Items in a dataset listing
===============

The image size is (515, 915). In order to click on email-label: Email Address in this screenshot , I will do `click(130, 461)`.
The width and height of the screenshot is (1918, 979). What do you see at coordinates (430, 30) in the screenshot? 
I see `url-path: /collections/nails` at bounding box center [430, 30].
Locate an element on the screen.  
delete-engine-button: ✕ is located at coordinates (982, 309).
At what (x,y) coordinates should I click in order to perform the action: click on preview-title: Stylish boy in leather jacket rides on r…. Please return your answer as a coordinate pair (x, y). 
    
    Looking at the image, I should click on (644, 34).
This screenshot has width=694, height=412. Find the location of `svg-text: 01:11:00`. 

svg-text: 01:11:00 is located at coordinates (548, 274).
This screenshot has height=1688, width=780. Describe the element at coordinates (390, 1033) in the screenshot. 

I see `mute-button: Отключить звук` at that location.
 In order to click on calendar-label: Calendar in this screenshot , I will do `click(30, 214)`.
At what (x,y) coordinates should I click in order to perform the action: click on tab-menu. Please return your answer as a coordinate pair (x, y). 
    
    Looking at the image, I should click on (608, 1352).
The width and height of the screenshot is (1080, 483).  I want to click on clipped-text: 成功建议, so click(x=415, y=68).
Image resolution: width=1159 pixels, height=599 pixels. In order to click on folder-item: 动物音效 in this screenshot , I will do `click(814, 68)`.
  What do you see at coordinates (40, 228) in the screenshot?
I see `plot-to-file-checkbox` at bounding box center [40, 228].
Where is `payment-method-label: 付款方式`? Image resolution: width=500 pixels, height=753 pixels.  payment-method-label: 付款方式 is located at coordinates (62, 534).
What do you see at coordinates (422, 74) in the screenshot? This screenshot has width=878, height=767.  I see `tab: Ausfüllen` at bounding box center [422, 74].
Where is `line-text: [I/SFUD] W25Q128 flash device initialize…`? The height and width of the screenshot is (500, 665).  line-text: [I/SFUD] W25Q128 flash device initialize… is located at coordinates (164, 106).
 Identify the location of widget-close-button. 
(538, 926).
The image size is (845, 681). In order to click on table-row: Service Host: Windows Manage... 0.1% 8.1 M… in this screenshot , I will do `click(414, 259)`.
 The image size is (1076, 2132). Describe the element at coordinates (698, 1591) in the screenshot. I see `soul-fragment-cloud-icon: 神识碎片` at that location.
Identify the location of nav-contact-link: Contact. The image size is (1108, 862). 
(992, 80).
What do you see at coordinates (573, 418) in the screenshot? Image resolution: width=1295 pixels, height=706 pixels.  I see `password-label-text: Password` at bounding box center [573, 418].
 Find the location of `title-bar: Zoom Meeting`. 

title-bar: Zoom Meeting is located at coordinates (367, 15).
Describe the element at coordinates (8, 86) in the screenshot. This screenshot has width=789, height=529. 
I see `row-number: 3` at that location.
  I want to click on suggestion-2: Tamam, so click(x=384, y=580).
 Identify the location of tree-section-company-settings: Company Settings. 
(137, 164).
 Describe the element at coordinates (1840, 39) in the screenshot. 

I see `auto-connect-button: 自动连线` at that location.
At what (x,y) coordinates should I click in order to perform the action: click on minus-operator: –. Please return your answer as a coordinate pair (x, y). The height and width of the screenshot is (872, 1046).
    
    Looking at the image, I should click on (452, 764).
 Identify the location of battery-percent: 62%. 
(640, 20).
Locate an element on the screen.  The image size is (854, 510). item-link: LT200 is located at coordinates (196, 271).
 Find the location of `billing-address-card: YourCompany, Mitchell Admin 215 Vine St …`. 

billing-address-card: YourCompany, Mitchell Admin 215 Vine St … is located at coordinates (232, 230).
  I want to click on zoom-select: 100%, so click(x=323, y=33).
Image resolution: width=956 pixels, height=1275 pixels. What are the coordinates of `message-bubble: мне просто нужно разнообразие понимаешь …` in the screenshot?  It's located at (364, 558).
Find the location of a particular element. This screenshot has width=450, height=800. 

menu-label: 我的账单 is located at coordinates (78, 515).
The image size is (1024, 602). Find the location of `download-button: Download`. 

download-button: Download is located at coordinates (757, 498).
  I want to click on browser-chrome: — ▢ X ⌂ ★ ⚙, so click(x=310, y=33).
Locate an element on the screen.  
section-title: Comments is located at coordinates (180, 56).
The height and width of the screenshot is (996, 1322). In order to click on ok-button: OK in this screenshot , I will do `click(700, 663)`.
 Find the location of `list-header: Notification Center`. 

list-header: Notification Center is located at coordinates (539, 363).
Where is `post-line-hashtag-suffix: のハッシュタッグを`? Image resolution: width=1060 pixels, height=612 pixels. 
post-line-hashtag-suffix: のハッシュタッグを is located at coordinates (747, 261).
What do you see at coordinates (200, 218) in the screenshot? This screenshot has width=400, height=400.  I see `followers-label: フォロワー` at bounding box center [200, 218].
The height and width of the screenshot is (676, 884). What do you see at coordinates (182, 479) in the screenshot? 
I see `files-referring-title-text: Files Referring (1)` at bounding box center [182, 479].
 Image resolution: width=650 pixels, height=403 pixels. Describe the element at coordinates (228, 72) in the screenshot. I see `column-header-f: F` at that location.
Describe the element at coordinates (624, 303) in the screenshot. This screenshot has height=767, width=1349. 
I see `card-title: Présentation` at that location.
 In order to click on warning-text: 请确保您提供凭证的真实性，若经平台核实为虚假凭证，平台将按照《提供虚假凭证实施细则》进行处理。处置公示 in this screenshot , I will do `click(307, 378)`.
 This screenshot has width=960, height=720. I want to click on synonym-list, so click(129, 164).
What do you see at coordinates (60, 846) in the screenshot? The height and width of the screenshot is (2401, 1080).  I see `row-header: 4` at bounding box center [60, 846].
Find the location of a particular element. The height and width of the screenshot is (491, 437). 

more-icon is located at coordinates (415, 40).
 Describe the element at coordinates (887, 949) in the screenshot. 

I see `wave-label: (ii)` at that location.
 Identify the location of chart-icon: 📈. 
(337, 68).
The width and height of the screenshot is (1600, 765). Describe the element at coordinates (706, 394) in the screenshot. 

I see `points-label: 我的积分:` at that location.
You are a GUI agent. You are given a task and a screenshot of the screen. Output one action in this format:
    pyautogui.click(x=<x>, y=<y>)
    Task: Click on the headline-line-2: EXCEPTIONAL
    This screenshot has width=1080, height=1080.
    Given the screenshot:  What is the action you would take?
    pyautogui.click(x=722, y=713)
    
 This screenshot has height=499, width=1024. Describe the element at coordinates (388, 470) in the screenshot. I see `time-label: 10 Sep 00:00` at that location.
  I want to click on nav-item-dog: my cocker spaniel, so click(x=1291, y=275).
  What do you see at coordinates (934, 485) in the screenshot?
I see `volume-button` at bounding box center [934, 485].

===============

Write out the listing above line for line, keeping every character unchanged.

The image size is (515, 915). In order to click on email-label: Email Address in this screenshot , I will do `click(130, 461)`.
The width and height of the screenshot is (1918, 979). What do you see at coordinates (430, 30) in the screenshot? 
I see `url-path: /collections/nails` at bounding box center [430, 30].
Locate an element on the screen.  
delete-engine-button: ✕ is located at coordinates (982, 309).
At what (x,y) coordinates should I click in order to perform the action: click on preview-title: Stylish boy in leather jacket rides on r…. Please return your answer as a coordinate pair (x, y). 
    
    Looking at the image, I should click on (644, 34).
This screenshot has width=694, height=412. Find the location of `svg-text: 01:11:00`. 

svg-text: 01:11:00 is located at coordinates (548, 274).
This screenshot has height=1688, width=780. Describe the element at coordinates (390, 1033) in the screenshot. 

I see `mute-button: Отключить звук` at that location.
 In order to click on calendar-label: Calendar in this screenshot , I will do `click(30, 214)`.
At what (x,y) coordinates should I click in order to perform the action: click on tab-menu. Please return your answer as a coordinate pair (x, y). 
    
    Looking at the image, I should click on (608, 1352).
The width and height of the screenshot is (1080, 483).  I want to click on clipped-text: 成功建议, so click(x=415, y=68).
Image resolution: width=1159 pixels, height=599 pixels. In order to click on folder-item: 动物音效 in this screenshot , I will do `click(814, 68)`.
  What do you see at coordinates (40, 228) in the screenshot?
I see `plot-to-file-checkbox` at bounding box center [40, 228].
Where is `payment-method-label: 付款方式`? Image resolution: width=500 pixels, height=753 pixels.  payment-method-label: 付款方式 is located at coordinates (62, 534).
What do you see at coordinates (422, 74) in the screenshot? This screenshot has width=878, height=767.  I see `tab: Ausfüllen` at bounding box center [422, 74].
Where is `line-text: [I/SFUD] W25Q128 flash device initialize…`? The height and width of the screenshot is (500, 665).  line-text: [I/SFUD] W25Q128 flash device initialize… is located at coordinates (164, 106).
 Identify the location of widget-close-button. 
(538, 926).
The image size is (845, 681). In order to click on table-row: Service Host: Windows Manage... 0.1% 8.1 M… in this screenshot , I will do `click(414, 259)`.
 The image size is (1076, 2132). Describe the element at coordinates (698, 1591) in the screenshot. I see `soul-fragment-cloud-icon: 神识碎片` at that location.
Identify the location of nav-contact-link: Contact. The image size is (1108, 862). 
(992, 80).
What do you see at coordinates (573, 418) in the screenshot? Image resolution: width=1295 pixels, height=706 pixels.  I see `password-label-text: Password` at bounding box center [573, 418].
 Find the location of `title-bar: Zoom Meeting`. 

title-bar: Zoom Meeting is located at coordinates (367, 15).
Describe the element at coordinates (8, 86) in the screenshot. This screenshot has width=789, height=529. 
I see `row-number: 3` at that location.
  I want to click on suggestion-2: Tamam, so click(x=384, y=580).
 Identify the location of tree-section-company-settings: Company Settings. 
(137, 164).
 Describe the element at coordinates (1840, 39) in the screenshot. 

I see `auto-connect-button: 自动连线` at that location.
At what (x,y) coordinates should I click in order to perform the action: click on minus-operator: –. Please return your answer as a coordinate pair (x, y). The height and width of the screenshot is (872, 1046).
    
    Looking at the image, I should click on (452, 764).
 Identify the location of battery-percent: 62%. 
(640, 20).
Locate an element on the screen.  The image size is (854, 510). item-link: LT200 is located at coordinates (196, 271).
 Find the location of `billing-address-card: YourCompany, Mitchell Admin 215 Vine St …`. 

billing-address-card: YourCompany, Mitchell Admin 215 Vine St … is located at coordinates (232, 230).
  I want to click on zoom-select: 100%, so click(x=323, y=33).
Image resolution: width=956 pixels, height=1275 pixels. What are the coordinates of `message-bubble: мне просто нужно разнообразие понимаешь …` in the screenshot?  It's located at (364, 558).
Find the location of a particular element. This screenshot has width=450, height=800. 

menu-label: 我的账单 is located at coordinates (78, 515).
The image size is (1024, 602). Find the location of `download-button: Download`. 

download-button: Download is located at coordinates (757, 498).
  I want to click on browser-chrome: — ▢ X ⌂ ★ ⚙, so click(x=310, y=33).
Locate an element on the screen.  
section-title: Comments is located at coordinates (180, 56).
The height and width of the screenshot is (996, 1322). In order to click on ok-button: OK in this screenshot , I will do `click(700, 663)`.
 Find the location of `list-header: Notification Center`. 

list-header: Notification Center is located at coordinates (539, 363).
Where is `post-line-hashtag-suffix: のハッシュタッグを`? Image resolution: width=1060 pixels, height=612 pixels. 
post-line-hashtag-suffix: のハッシュタッグを is located at coordinates (747, 261).
What do you see at coordinates (200, 218) in the screenshot? This screenshot has width=400, height=400.  I see `followers-label: フォロワー` at bounding box center [200, 218].
The height and width of the screenshot is (676, 884). What do you see at coordinates (182, 479) in the screenshot? 
I see `files-referring-title-text: Files Referring (1)` at bounding box center [182, 479].
 Image resolution: width=650 pixels, height=403 pixels. Describe the element at coordinates (228, 72) in the screenshot. I see `column-header-f: F` at that location.
Describe the element at coordinates (624, 303) in the screenshot. This screenshot has height=767, width=1349. 
I see `card-title: Présentation` at that location.
 In order to click on warning-text: 请确保您提供凭证的真实性，若经平台核实为虚假凭证，平台将按照《提供虚假凭证实施细则》进行处理。处置公示 in this screenshot , I will do `click(307, 378)`.
 This screenshot has width=960, height=720. I want to click on synonym-list, so click(129, 164).
What do you see at coordinates (60, 846) in the screenshot? The height and width of the screenshot is (2401, 1080).  I see `row-header: 4` at bounding box center [60, 846].
Find the location of a particular element. The height and width of the screenshot is (491, 437). 

more-icon is located at coordinates (415, 40).
 Describe the element at coordinates (887, 949) in the screenshot. 

I see `wave-label: (ii)` at that location.
 Identify the location of chart-icon: 📈. 
(337, 68).
The width and height of the screenshot is (1600, 765). Describe the element at coordinates (706, 394) in the screenshot. 

I see `points-label: 我的积分:` at that location.
You are a GUI agent. You are given a task and a screenshot of the screen. Output one action in this format:
    pyautogui.click(x=<x>, y=<y>)
    Task: Click on the headline-line-2: EXCEPTIONAL
    This screenshot has width=1080, height=1080.
    Given the screenshot:  What is the action you would take?
    pyautogui.click(x=722, y=713)
    
 This screenshot has height=499, width=1024. Describe the element at coordinates (388, 470) in the screenshot. I see `time-label: 10 Sep 00:00` at that location.
  I want to click on nav-item-dog: my cocker spaniel, so click(x=1291, y=275).
  What do you see at coordinates (934, 485) in the screenshot?
I see `volume-button` at bounding box center [934, 485].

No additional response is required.